**TASK TO CARRY OUT**
Going through the entries below, copy out each line that contains "computer".

Collected data
◆ ◆ ◆ ◆
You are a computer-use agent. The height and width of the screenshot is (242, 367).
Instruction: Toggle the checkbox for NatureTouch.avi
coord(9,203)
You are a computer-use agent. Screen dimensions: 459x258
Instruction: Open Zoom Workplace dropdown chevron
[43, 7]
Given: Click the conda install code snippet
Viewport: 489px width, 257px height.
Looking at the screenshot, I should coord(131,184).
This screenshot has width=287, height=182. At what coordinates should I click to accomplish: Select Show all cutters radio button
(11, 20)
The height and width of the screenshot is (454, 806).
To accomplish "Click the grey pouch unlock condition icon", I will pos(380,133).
◆ ◆ ◆ ◆
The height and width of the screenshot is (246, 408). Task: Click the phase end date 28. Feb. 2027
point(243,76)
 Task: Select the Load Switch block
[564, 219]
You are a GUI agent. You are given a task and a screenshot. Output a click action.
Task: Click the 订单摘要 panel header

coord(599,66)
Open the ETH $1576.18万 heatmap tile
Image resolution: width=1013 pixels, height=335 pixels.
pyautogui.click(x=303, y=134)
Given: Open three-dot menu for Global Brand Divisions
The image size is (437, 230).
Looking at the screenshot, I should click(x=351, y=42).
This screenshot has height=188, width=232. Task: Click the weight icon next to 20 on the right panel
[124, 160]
◆ ◆ ◆ ◆
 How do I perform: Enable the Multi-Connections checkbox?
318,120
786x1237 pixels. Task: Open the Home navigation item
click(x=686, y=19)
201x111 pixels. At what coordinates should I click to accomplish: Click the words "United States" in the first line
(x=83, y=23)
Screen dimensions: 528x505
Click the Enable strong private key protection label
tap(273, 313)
◆ ◆ ◆ ◆
**WRITTEN RESPONSE**
You are a computer-use agent. The height and width of the screenshot is (242, 367).
You are a computer-use agent. Screen dimensions: 459x258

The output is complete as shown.